Ci pare, dunque, che l’intesa scozzese, nell’immediato, offra all’Unione europea ben pochi spunti per cui rallegrarsi: se non quello di avere posto fine – o almeno si spera – a una perniciosa fase di grandi incertezze. Tuttavia, a parziale conforto di Bruxelles, gioca la validità triennale delle intese appena sottoscritte, le quali dovranno, quindi, essere rinegoziate nel 2028: quando chissà, forse alla Casa Bianca potrebbe essersi insediato un inquilino maggiormente rispettoso di quel sistema di regole e principi che hanno governato l’economia globale negli ultimi ottant’anni.

Accordo Trump-UE: Dazi al 15% e impatti sull’esportazione europea

L’accordo commerciale tra l’Unione Europea e gli Stati Uniti, pur evitando l’imposizione di dazi al 30% minacciati inizialmente da Trump, comporta comunque un aumento significativo dei costi per le imprese europee. In particolare, il settore farmaceutico europeo potrebbe affrontare un incremento dei costi compreso tra 13 e 19 miliardi di dollari. Questo è dovuto all’introduzione di un dazio del 15% sui farmaci di marca, mentre alcuni farmaci generici potrebbero essere esentati. Tuttavia, l’incertezza persiste riguardo all’applicazione di questi dazi, con alcuni analisti che suggeriscono che potrebbero essere applicati anche ai farmaci generici, aumentando ulteriormente i costi per i consumatori.
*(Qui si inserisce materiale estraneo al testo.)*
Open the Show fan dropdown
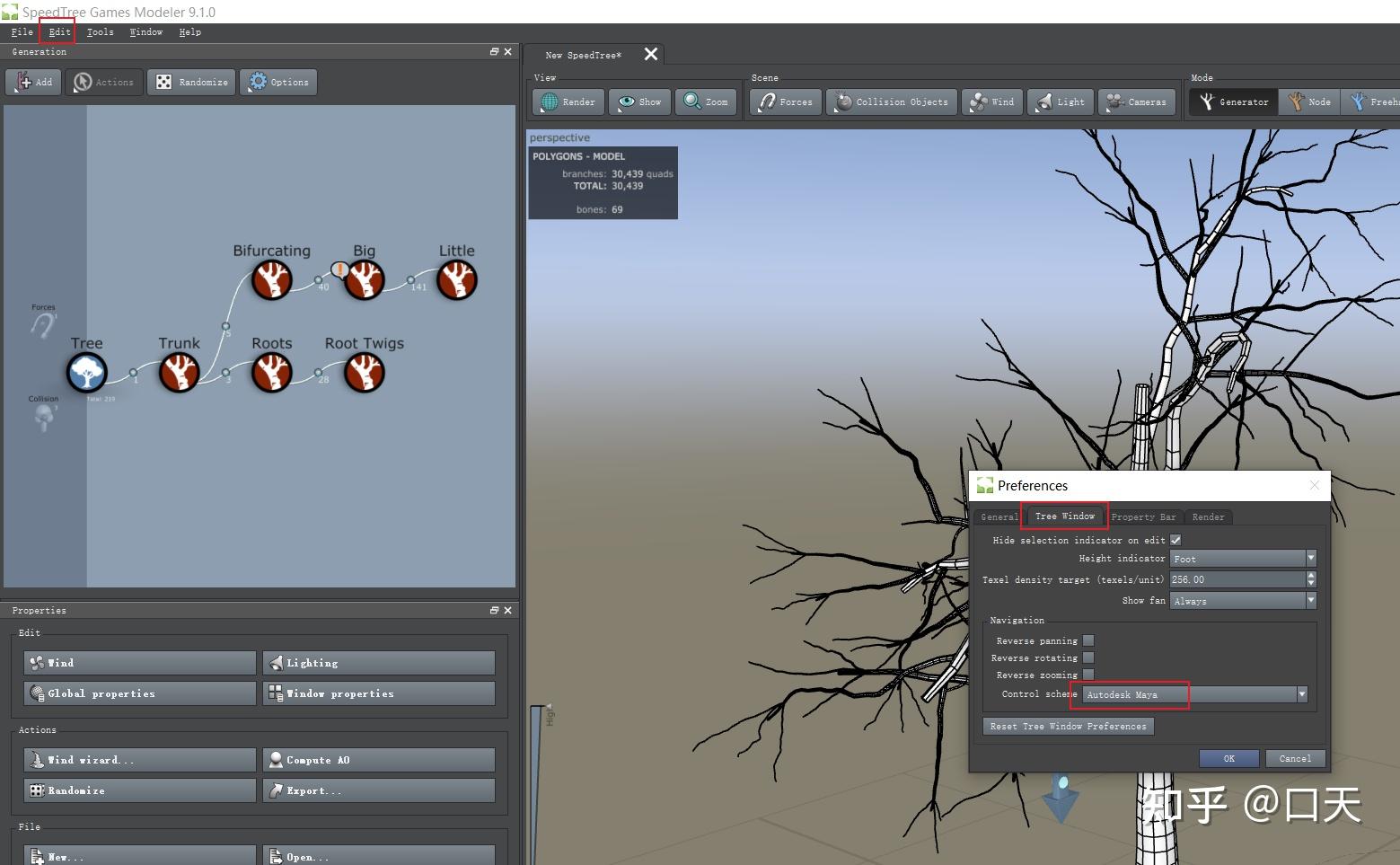The height and width of the screenshot is (865, 1400). pyautogui.click(x=1243, y=601)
Inoltre, l’accordo prevede l’acquisto da parte dell’UE di 750 miliardi di dollari in energia dagli Stati Uniti nei prossimi tre anni. Questo impegno potrebbe comportare un aumento significativo delle importazioni energetiche dall’America, con potenziali implicazioni per i prezzi e la sicurezza energetica dell’Unione Europea. Tuttavia, alcuni esperti ritengono che raggiungere questo obiettivo potrebbe essere difficile, dato che l’UE dovrebbe triplicare le sue importazioni di energia dagli Stati Uniti rispetto ai livelli attuali.